MedChemComm
- Discipline: Chemistry, medicine
- Language: English
- Edited by: Mike Waring

Publication details
- History: 2010–present
- Publisher: Royal Society of Chemistry (United Kingdom)
- Frequency: Monthly
- Open access: Hybrid
- Impact factor: 2.495 (2014)

Standard abbreviations
- ISO 4: MedChemComm

Indexing
- ISSN: 2040-2503 (print) 2040-2511 (web)
- LCCN: 2011243017
- OCLC no.: 663378788

Links
- Journal homepage;

= MedChemComm =

MedChemComm (in full: Medicinal Chemistry Communications) is a peer-reviewed scientific journal publishing original (primary) research and review articles on all aspects of medicinal chemistry, including drug discovery, pharmacology and pharmaceutical chemistry. Until December 2019, it was published monthly by the Royal Society of Chemistry in partnership with the European Federation for Medicinal Chemistry, of which it was the official journal. Authors can elect to have accepted articles published as open access. According to the Journal Citation Reports, the journal has a 2014 impact factor of 2.495, ranking it 27th out of 59 journals in the category "Chemistry, Medicinal" and 163 out of 289 journals in the category "Biochemistry & Molecular Biology".

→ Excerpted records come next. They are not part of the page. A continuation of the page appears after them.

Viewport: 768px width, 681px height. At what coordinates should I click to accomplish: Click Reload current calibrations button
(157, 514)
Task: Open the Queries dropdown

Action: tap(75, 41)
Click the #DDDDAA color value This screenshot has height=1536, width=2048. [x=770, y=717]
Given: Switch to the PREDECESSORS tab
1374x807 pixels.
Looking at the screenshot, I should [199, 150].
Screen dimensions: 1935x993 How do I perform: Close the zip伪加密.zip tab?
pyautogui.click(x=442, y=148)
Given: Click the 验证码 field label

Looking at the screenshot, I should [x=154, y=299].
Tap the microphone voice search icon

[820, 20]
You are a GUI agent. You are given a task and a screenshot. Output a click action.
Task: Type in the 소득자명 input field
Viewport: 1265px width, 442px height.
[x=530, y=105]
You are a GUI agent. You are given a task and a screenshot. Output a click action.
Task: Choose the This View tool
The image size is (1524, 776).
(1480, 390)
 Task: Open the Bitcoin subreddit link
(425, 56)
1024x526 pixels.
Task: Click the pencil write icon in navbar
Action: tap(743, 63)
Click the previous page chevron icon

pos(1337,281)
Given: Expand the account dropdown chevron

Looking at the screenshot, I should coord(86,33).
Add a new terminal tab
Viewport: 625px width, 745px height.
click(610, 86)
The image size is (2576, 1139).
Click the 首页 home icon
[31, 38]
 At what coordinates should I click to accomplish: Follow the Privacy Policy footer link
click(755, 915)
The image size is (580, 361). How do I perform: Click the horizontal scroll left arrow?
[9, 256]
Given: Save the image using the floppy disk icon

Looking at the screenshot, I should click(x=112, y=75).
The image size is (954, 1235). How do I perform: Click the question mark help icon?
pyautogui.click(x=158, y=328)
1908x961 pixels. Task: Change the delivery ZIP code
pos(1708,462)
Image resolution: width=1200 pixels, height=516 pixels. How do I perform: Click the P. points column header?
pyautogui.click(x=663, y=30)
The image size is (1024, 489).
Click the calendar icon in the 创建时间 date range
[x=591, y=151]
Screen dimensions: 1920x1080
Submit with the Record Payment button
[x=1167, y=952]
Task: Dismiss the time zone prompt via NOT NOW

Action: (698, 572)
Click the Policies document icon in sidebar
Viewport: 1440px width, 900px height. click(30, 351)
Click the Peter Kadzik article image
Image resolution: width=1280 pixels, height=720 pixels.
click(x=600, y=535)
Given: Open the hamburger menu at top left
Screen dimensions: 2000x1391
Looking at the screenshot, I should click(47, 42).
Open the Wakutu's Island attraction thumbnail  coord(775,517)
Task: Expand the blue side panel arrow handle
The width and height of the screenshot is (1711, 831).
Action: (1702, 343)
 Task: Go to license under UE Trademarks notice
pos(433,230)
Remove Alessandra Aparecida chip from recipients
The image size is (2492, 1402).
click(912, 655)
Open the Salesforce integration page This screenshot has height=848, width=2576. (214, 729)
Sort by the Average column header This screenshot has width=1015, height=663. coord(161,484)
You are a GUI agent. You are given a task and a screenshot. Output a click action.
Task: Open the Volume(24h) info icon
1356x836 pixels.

The editor-in-chief is Mike Waring (Newcastle University).

As of January 1, 2020 - the journal is now called RSC Medicinal Chemistry and continues to be published monthly under this new name.

== Article types ==
MedChemComm publishes Research Articles (original scientific work, usually between 4-10 pages in length) and Reviews (critical analyses of specialist areas).